Your copy should match the entries exactly, except that it holds no pictures.

[Records from a dataset]
.....
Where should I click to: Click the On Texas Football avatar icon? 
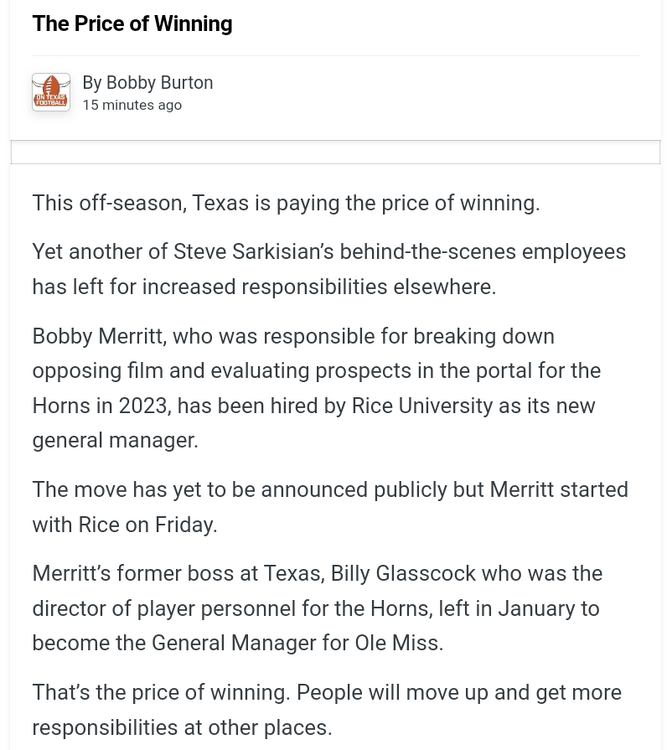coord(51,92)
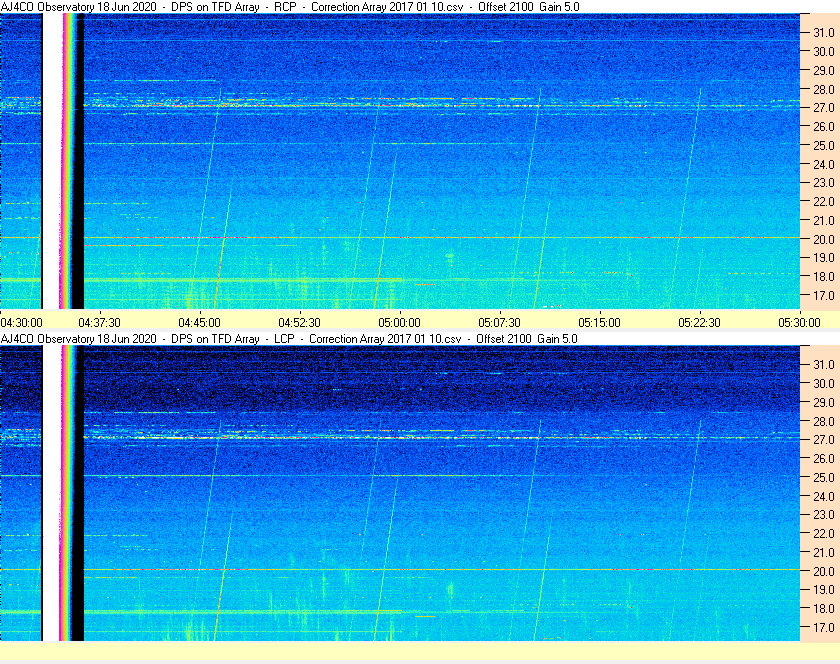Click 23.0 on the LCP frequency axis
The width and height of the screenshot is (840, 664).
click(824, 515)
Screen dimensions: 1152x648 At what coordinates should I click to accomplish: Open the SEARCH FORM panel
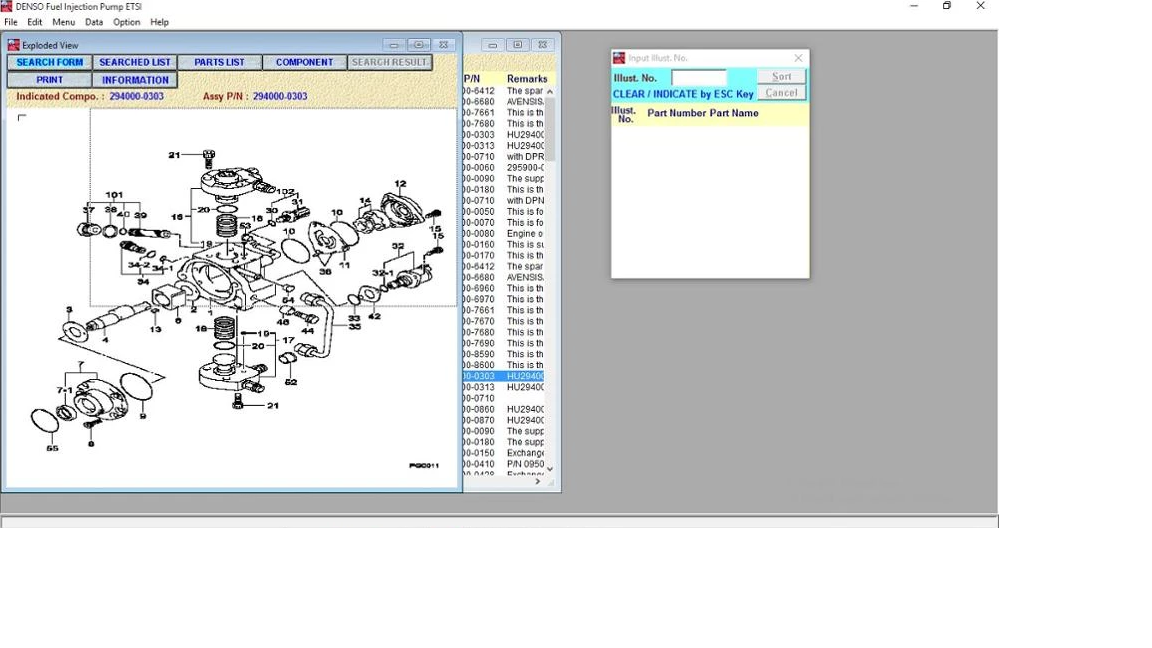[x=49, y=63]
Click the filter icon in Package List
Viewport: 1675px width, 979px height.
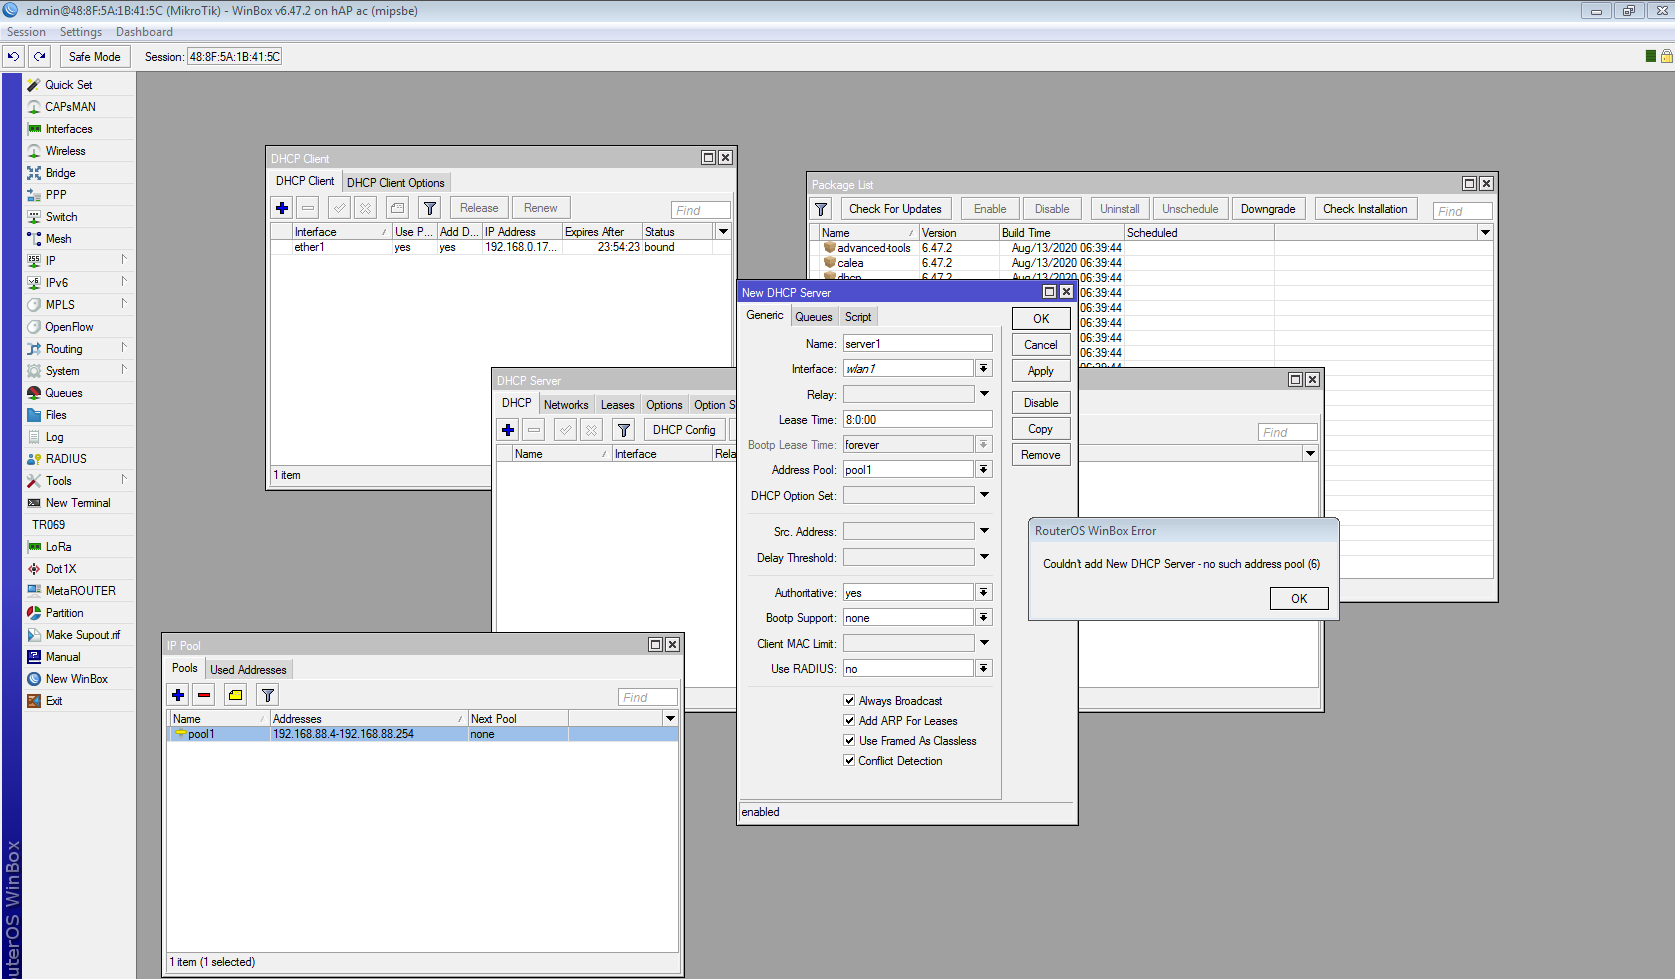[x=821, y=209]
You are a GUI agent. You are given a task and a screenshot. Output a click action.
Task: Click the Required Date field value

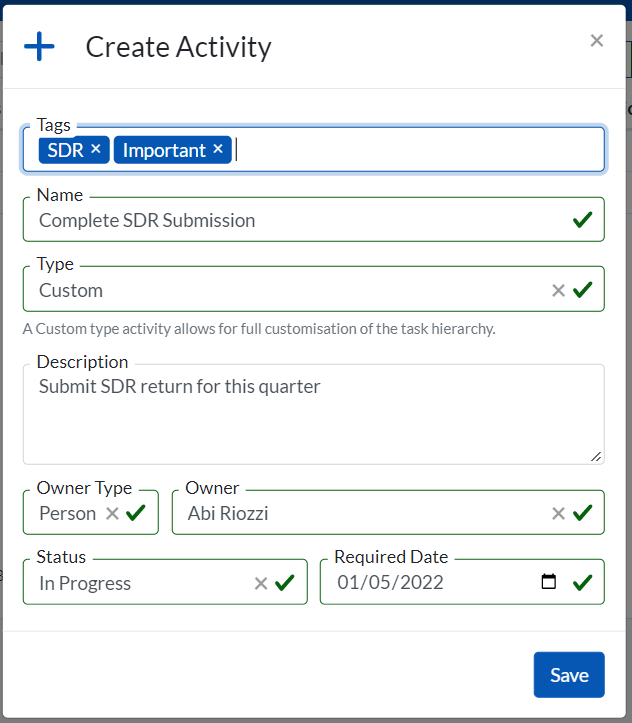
.....
> **Response area**
Where should I click to: Click the On Texas Football avatar icon? 
coord(51,92)
Click 23.0 on the LCP frequency axis
The width and height of the screenshot is (840, 664).
click(824, 515)
Screen dimensions: 1152x648 At what coordinates should I click to accomplish: Open the SEARCH FORM panel
[x=49, y=63]
Click the filter icon in Package List
Viewport: 1675px width, 979px height.
[x=821, y=209]
You are a GUI agent. You are given a task and a screenshot. Output a click action.
Task: Click the Required Date field value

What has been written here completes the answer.